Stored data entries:
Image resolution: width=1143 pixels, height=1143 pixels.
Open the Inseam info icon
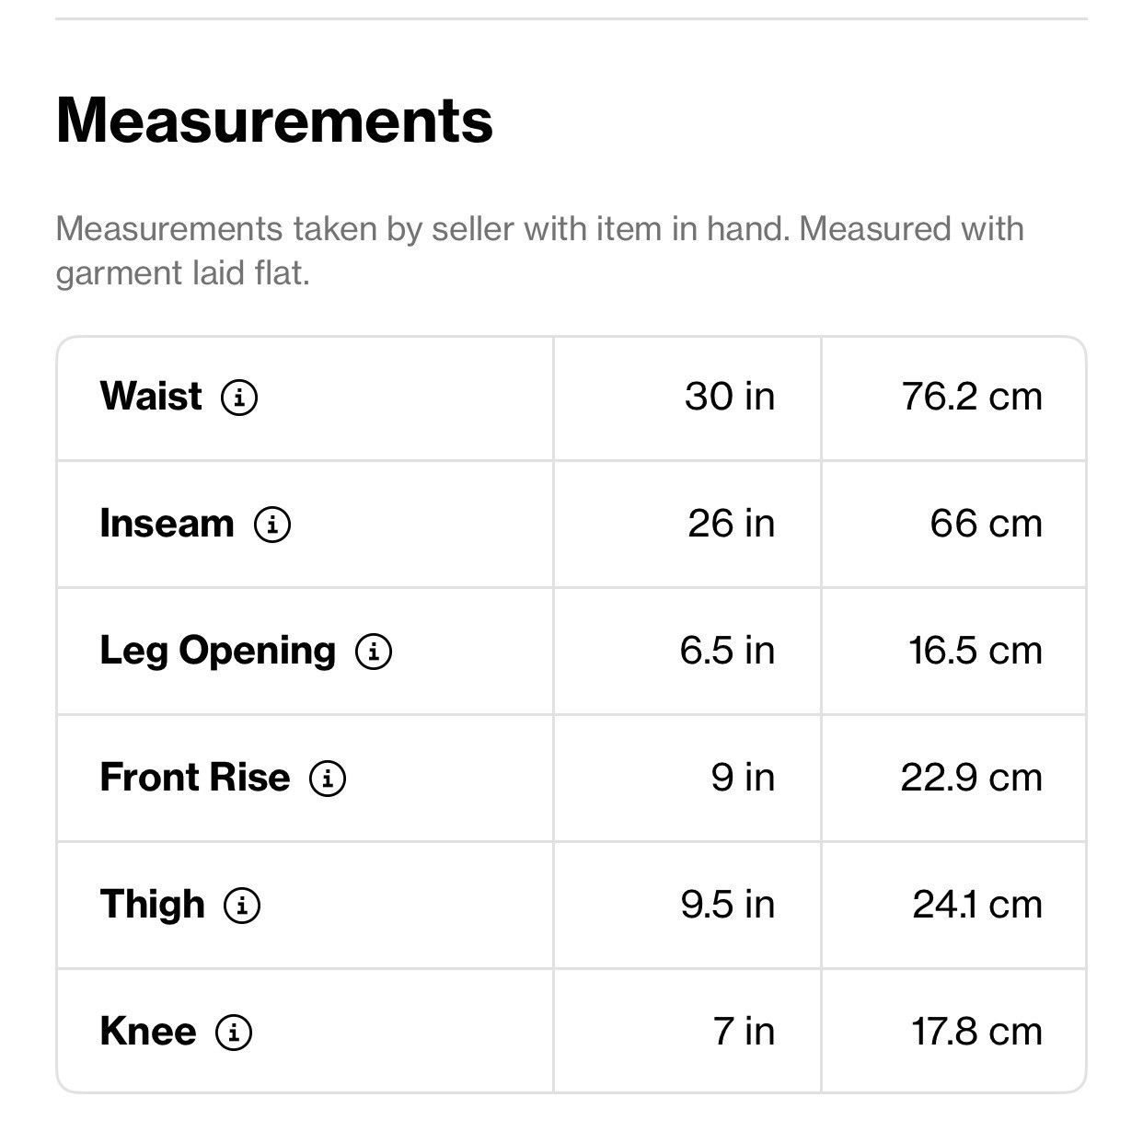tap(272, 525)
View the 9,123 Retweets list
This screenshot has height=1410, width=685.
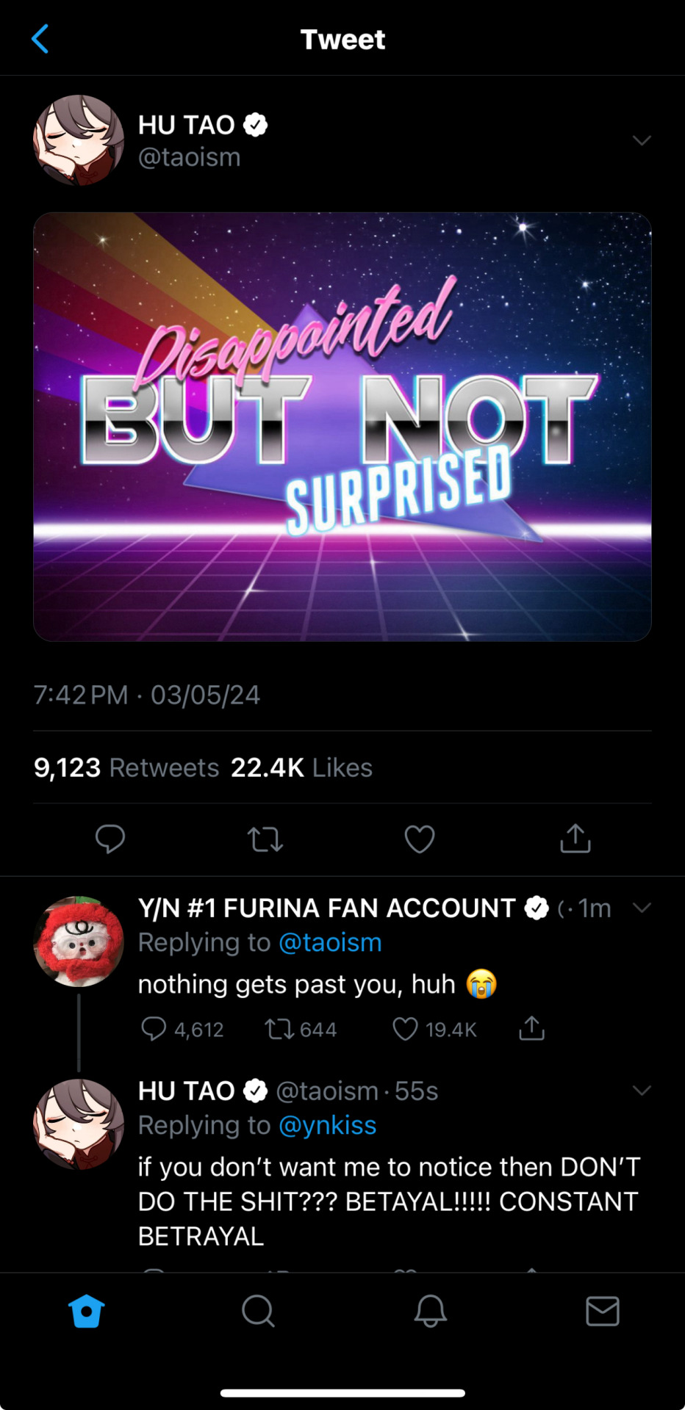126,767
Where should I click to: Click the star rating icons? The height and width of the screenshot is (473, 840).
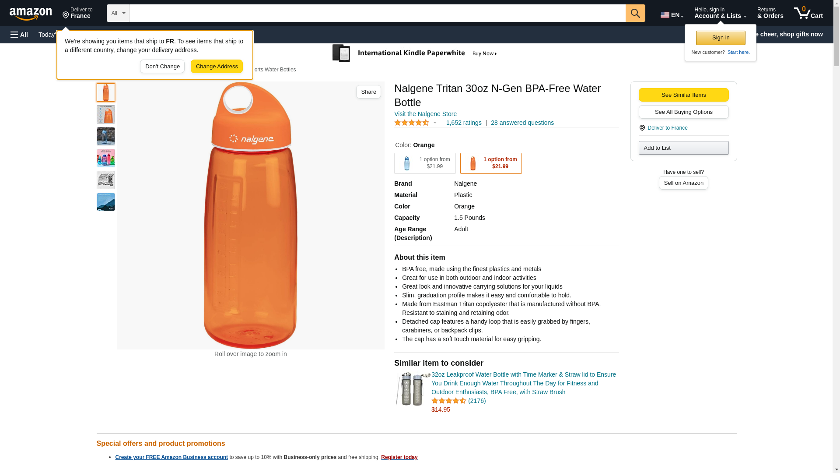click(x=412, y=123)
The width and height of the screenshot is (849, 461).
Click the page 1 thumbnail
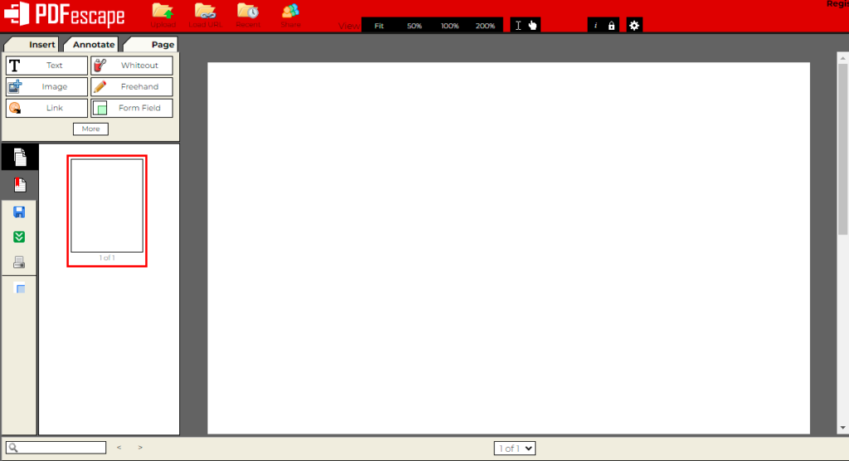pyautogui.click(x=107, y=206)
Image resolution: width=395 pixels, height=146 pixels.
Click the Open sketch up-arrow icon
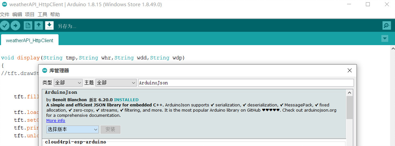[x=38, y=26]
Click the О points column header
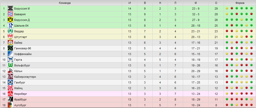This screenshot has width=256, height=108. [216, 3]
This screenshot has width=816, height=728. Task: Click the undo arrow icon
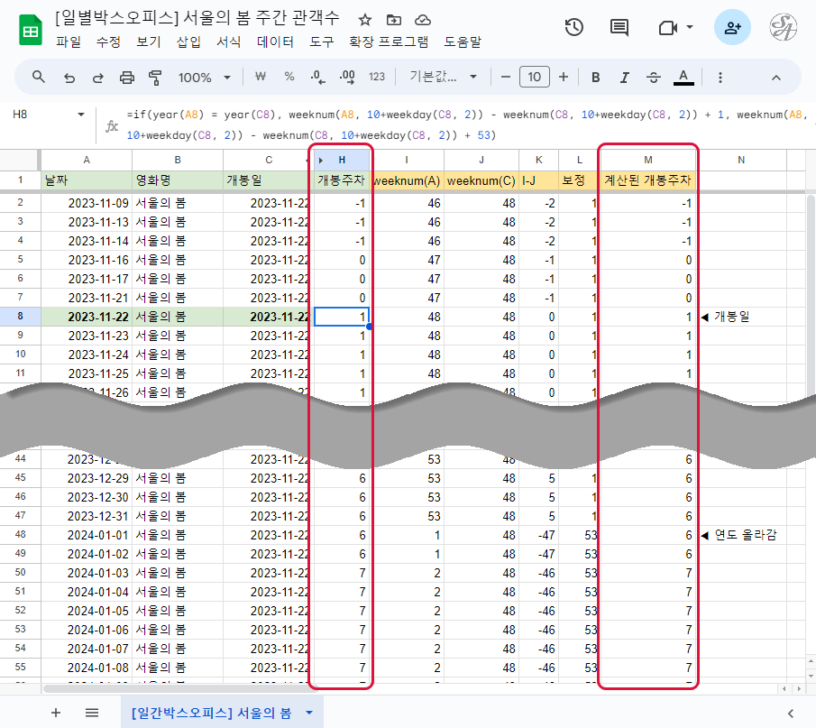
==
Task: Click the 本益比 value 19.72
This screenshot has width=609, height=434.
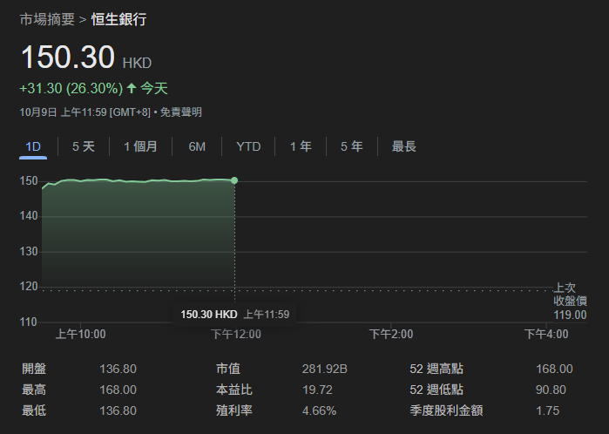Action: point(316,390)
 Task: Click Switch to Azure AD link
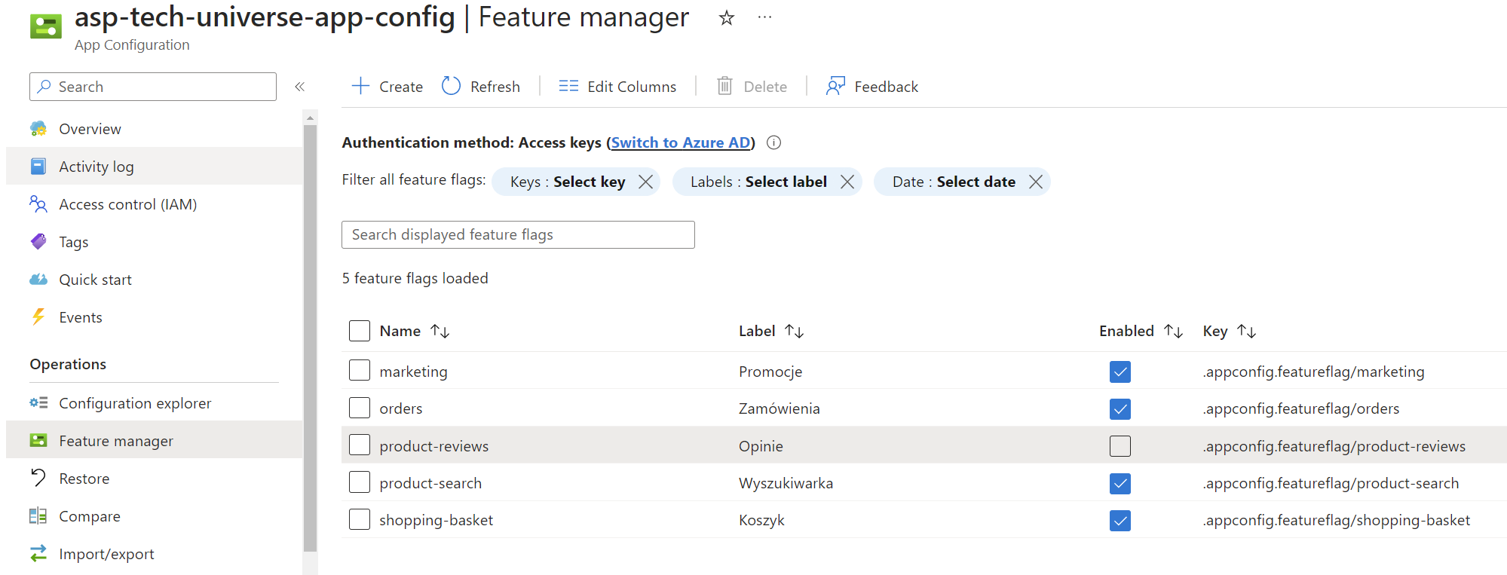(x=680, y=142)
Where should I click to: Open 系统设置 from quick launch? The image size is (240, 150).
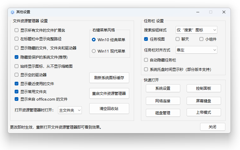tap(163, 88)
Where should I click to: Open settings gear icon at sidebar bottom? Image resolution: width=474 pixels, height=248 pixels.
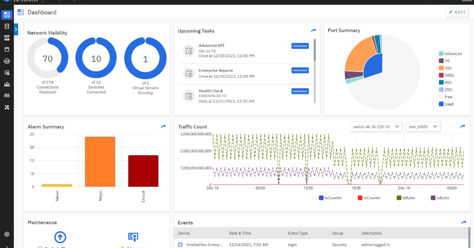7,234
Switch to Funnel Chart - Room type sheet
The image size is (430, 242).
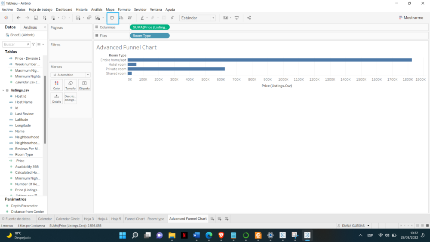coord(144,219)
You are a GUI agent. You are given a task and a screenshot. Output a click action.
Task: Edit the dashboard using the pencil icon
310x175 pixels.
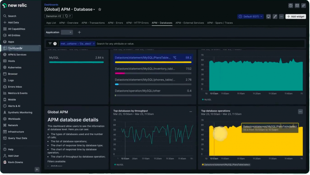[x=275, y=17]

_Required action_
Copy the lines above between the one holding "Image resolution: width=1143" and the one holding "This screenshot has width=816, height=728.", inclusive. Drop the pictures.

_Task solution_
Image resolution: width=1143 pixels, height=1143 pixels.
Open the Inseam info icon
tap(272, 525)
View the 9,123 Retweets list
This screenshot has height=1410, width=685.
126,767
Where should I click to: Click the star rating icons? The height and width of the screenshot is (473, 840).
click(x=412, y=123)
The width and height of the screenshot is (849, 461).
Click the page 1 thumbnail
pyautogui.click(x=107, y=206)
Image resolution: width=395 pixels, height=146 pixels.
Click the Open sketch up-arrow icon
[x=38, y=26]
Click the О points column header
This screenshot has width=256, height=108. [216, 3]
This screenshot has width=816, height=728. Task: Click the undo arrow icon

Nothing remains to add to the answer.